[Collected data entries]
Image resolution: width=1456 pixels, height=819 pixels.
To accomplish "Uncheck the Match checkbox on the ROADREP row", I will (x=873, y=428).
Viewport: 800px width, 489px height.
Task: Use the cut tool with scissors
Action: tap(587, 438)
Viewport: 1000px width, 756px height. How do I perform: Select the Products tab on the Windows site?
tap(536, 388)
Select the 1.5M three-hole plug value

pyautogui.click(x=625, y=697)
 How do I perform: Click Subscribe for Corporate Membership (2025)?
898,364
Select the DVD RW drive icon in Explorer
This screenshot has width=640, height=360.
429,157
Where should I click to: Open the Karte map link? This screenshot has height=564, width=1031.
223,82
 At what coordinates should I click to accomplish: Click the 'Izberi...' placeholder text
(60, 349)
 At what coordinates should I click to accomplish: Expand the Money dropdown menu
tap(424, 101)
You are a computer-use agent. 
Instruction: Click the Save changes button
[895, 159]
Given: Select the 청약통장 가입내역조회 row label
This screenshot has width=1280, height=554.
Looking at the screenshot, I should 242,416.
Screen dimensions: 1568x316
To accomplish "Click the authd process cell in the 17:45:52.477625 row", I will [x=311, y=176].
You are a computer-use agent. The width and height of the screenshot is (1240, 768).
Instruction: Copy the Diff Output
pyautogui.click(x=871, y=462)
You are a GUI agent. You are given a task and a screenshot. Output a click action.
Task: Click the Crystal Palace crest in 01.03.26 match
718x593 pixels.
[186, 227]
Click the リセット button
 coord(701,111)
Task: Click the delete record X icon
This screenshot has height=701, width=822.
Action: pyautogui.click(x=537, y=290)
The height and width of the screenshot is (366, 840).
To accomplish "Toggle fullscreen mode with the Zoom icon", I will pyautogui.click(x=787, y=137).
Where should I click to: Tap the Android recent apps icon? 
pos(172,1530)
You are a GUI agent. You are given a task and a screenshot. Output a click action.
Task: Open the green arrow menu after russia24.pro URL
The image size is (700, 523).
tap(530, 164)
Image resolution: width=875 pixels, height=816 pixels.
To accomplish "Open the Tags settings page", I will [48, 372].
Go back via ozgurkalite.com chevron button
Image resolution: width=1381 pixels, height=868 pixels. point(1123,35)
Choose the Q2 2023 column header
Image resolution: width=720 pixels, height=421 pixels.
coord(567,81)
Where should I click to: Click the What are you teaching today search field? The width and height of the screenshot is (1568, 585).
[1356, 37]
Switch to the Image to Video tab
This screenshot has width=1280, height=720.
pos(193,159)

Required work - Once you have found every line above holding the word "agent", copy those lines.

Your solution -
You are a computer-use agent. 
You are a computer-use agent. The width and height of the screenshot is (1240, 768).
You are a GUI agent. You are given a task and a screenshot. Output a click action.
You are a GUI agent. You are given a task and a screenshot. Output a click action.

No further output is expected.